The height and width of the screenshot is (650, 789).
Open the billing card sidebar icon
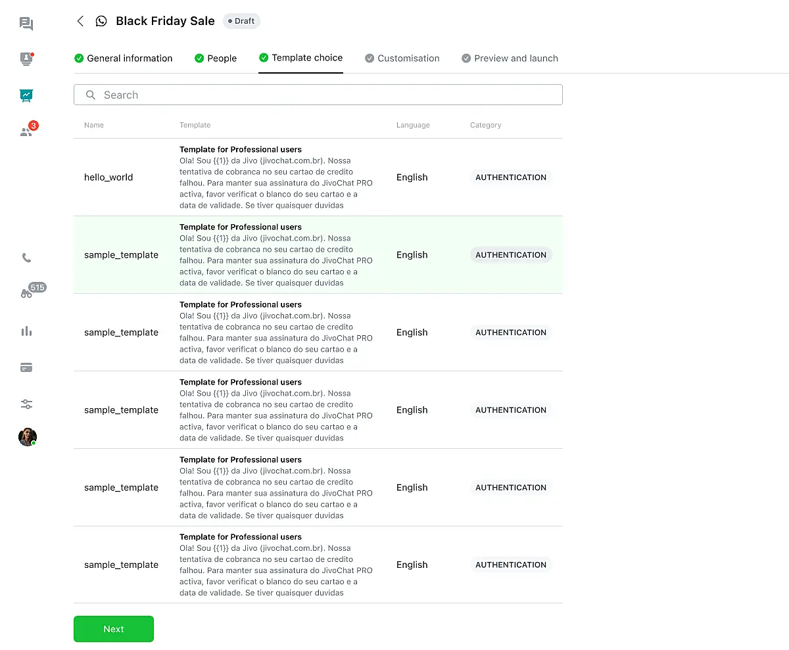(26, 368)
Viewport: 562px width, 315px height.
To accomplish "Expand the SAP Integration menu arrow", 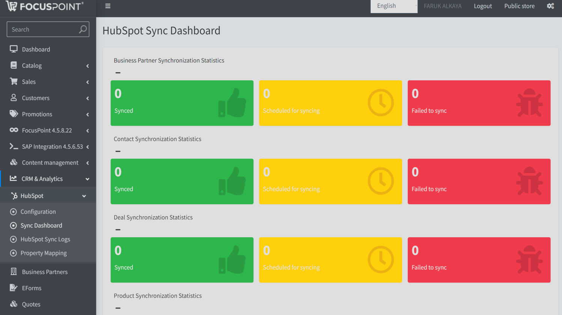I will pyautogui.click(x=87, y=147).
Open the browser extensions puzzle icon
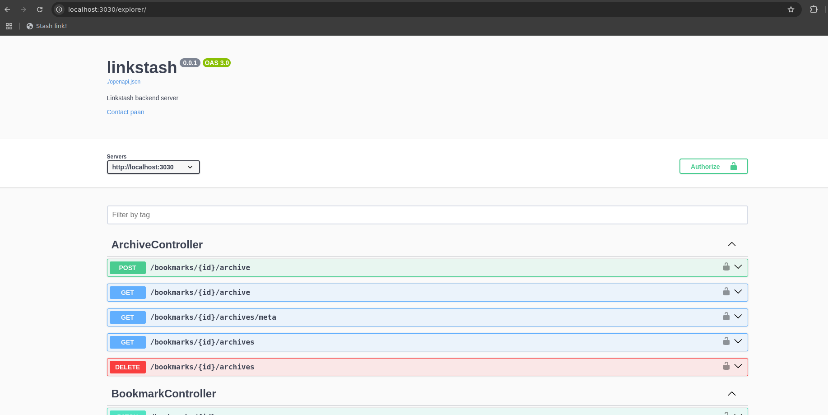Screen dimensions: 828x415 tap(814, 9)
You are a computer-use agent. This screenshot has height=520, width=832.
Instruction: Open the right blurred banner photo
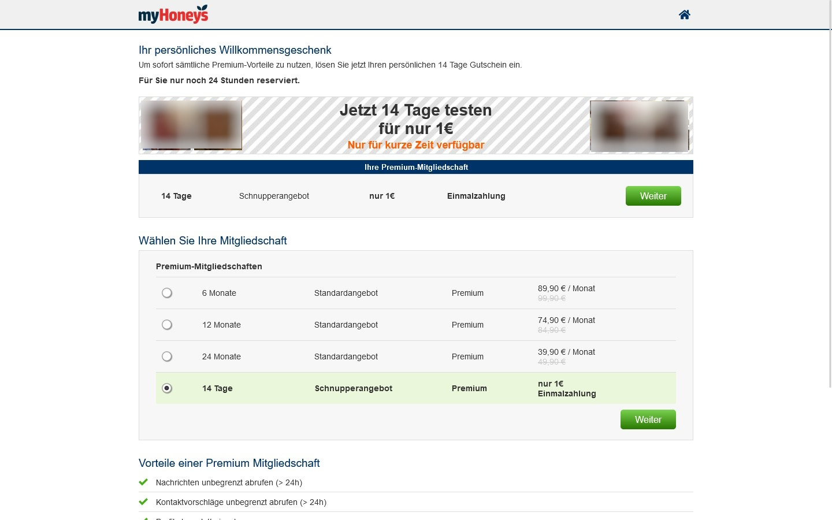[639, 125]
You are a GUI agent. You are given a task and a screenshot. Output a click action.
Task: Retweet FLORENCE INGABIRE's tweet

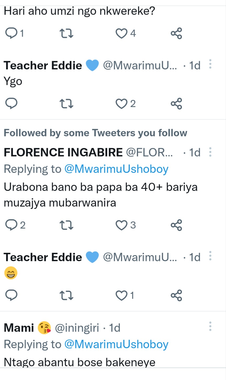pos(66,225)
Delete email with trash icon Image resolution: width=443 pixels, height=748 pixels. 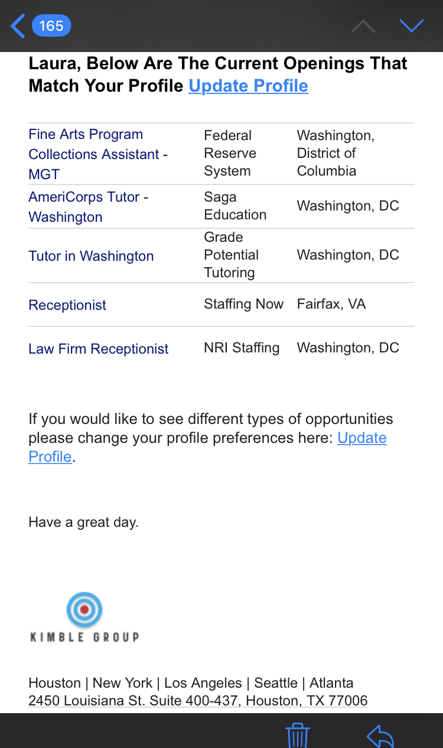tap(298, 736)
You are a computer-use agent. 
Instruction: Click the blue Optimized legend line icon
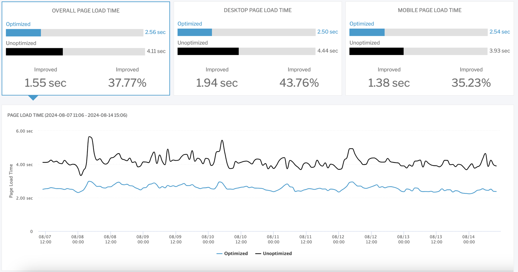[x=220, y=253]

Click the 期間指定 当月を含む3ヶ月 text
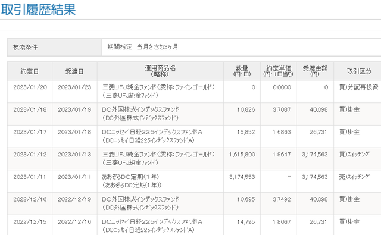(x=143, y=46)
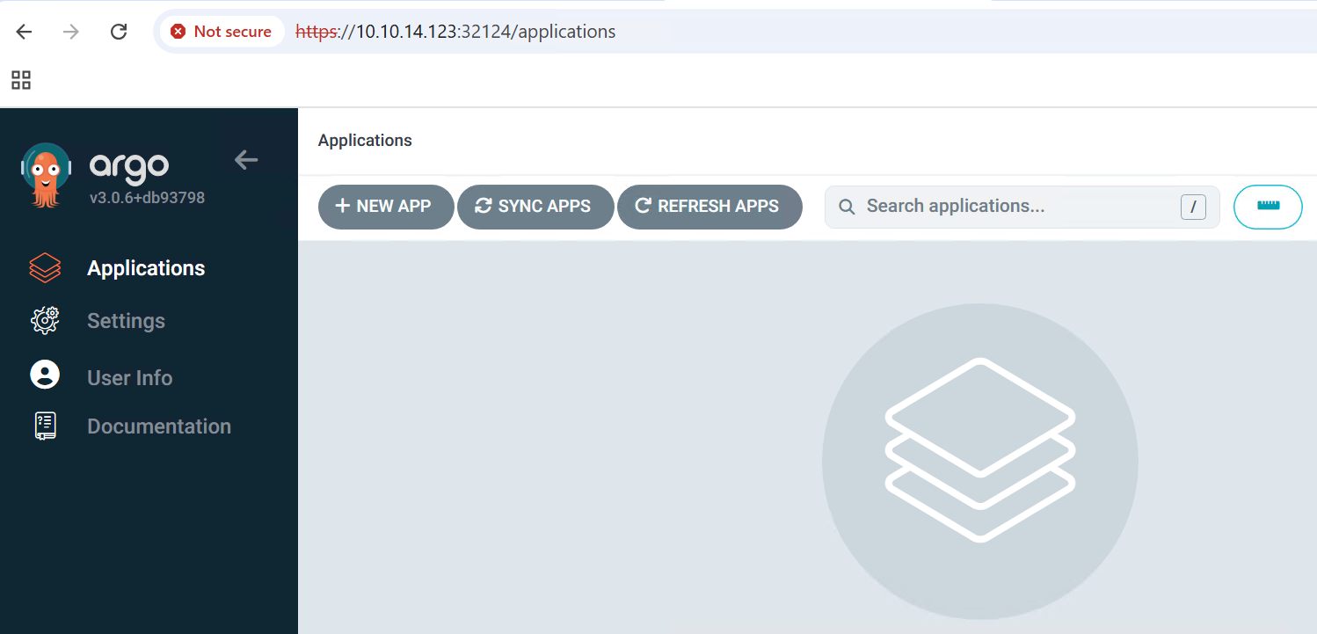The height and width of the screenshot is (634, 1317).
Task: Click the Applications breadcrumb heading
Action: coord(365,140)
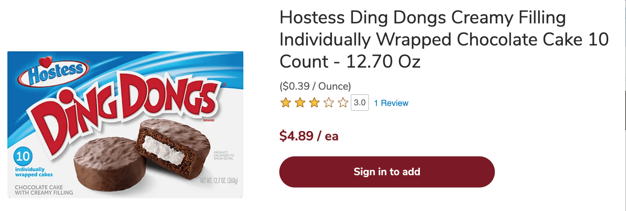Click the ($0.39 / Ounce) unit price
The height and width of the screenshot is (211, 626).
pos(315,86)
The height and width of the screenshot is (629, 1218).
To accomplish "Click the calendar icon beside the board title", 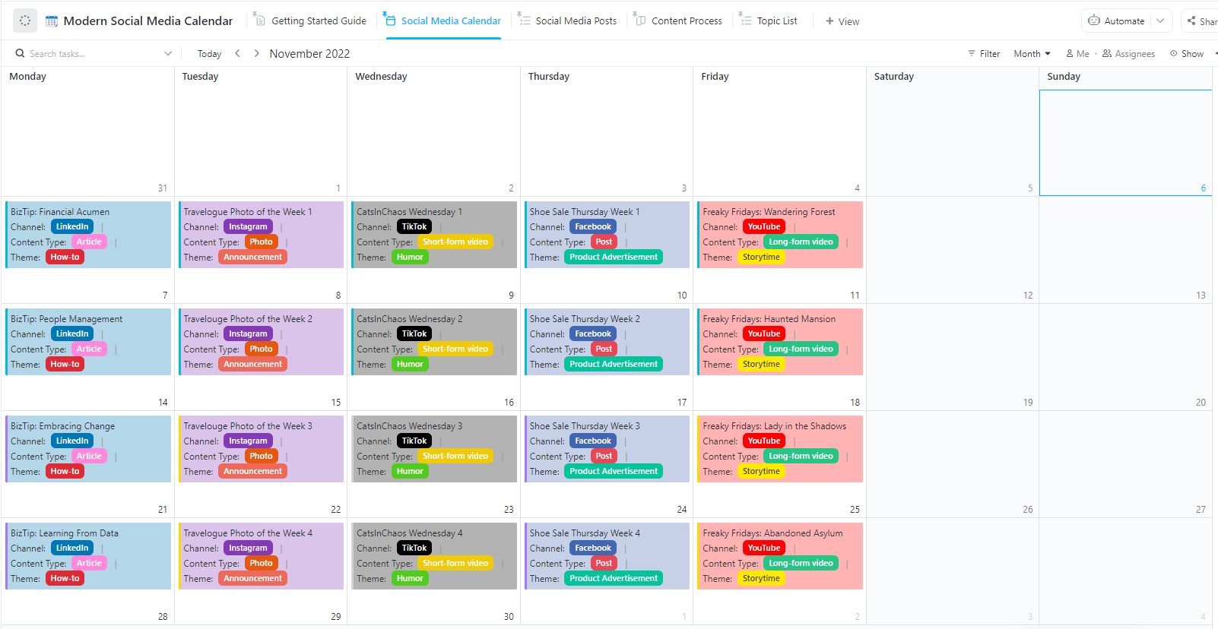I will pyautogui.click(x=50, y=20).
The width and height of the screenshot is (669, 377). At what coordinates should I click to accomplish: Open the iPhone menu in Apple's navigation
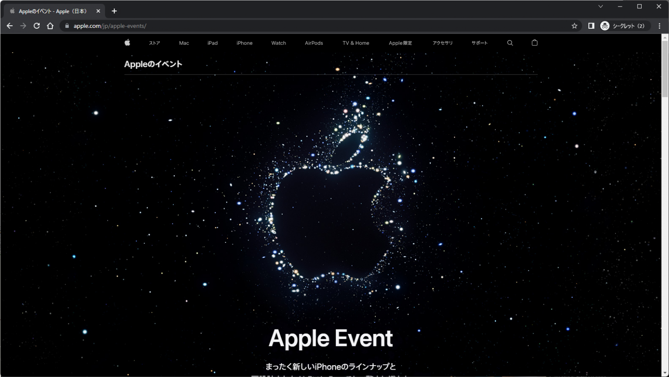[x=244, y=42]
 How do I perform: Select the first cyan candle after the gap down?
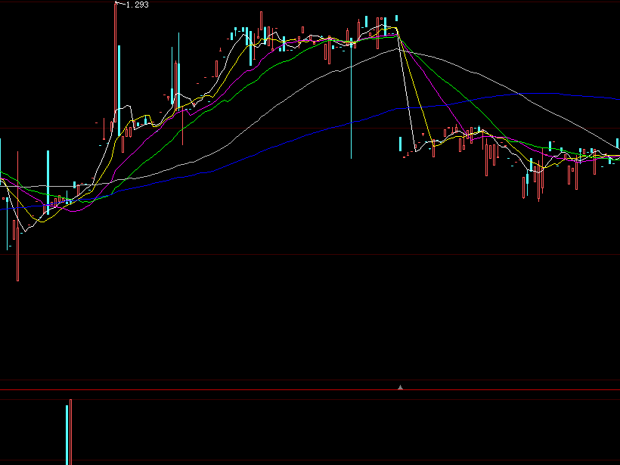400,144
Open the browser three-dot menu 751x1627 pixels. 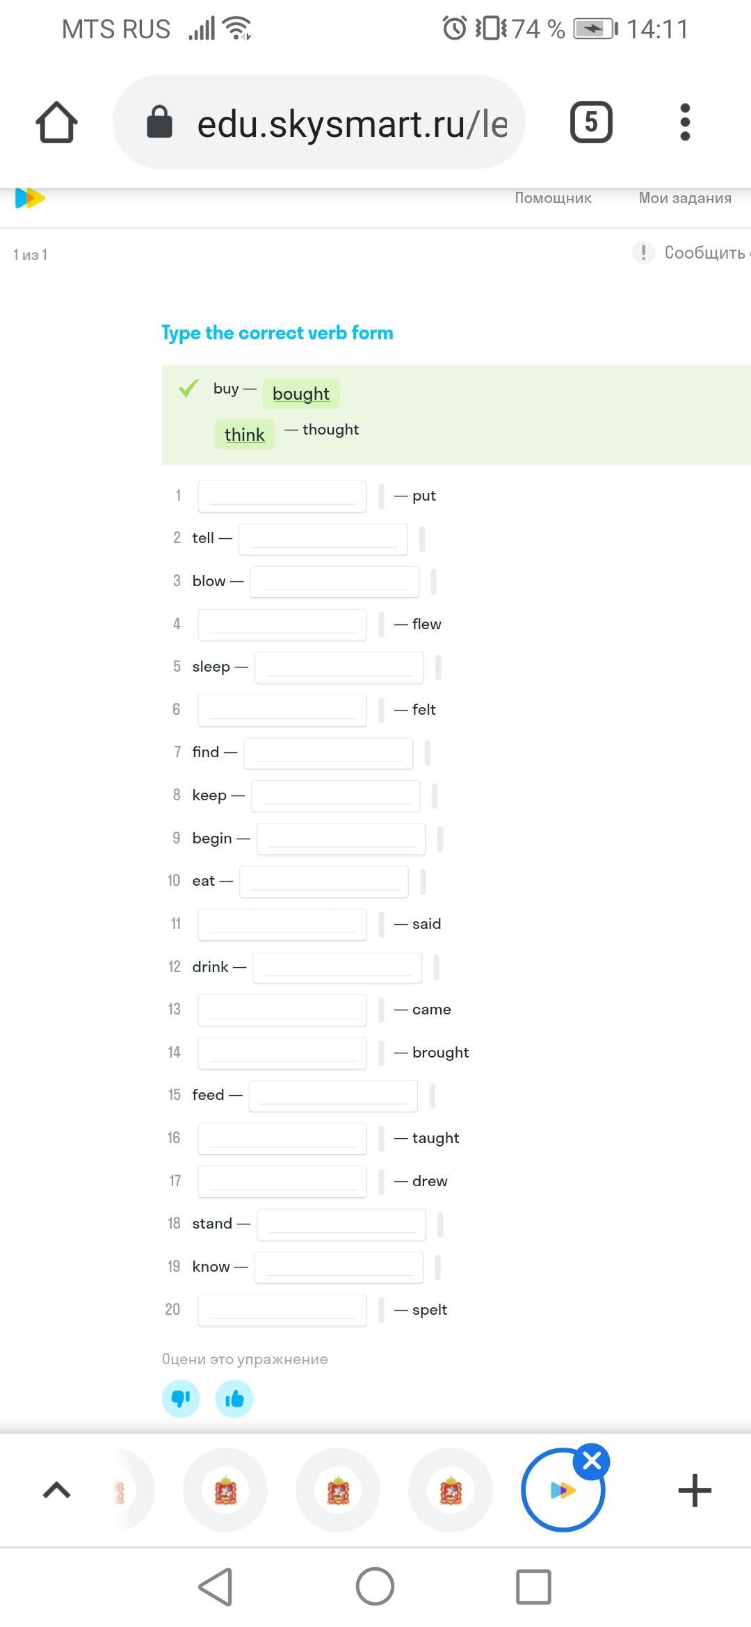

________________________

▶ YOUR GOAL
Nothing but a number should be given: the tally of lines in the listing that contain "computer".

▶ EXERCISE ANSWER
2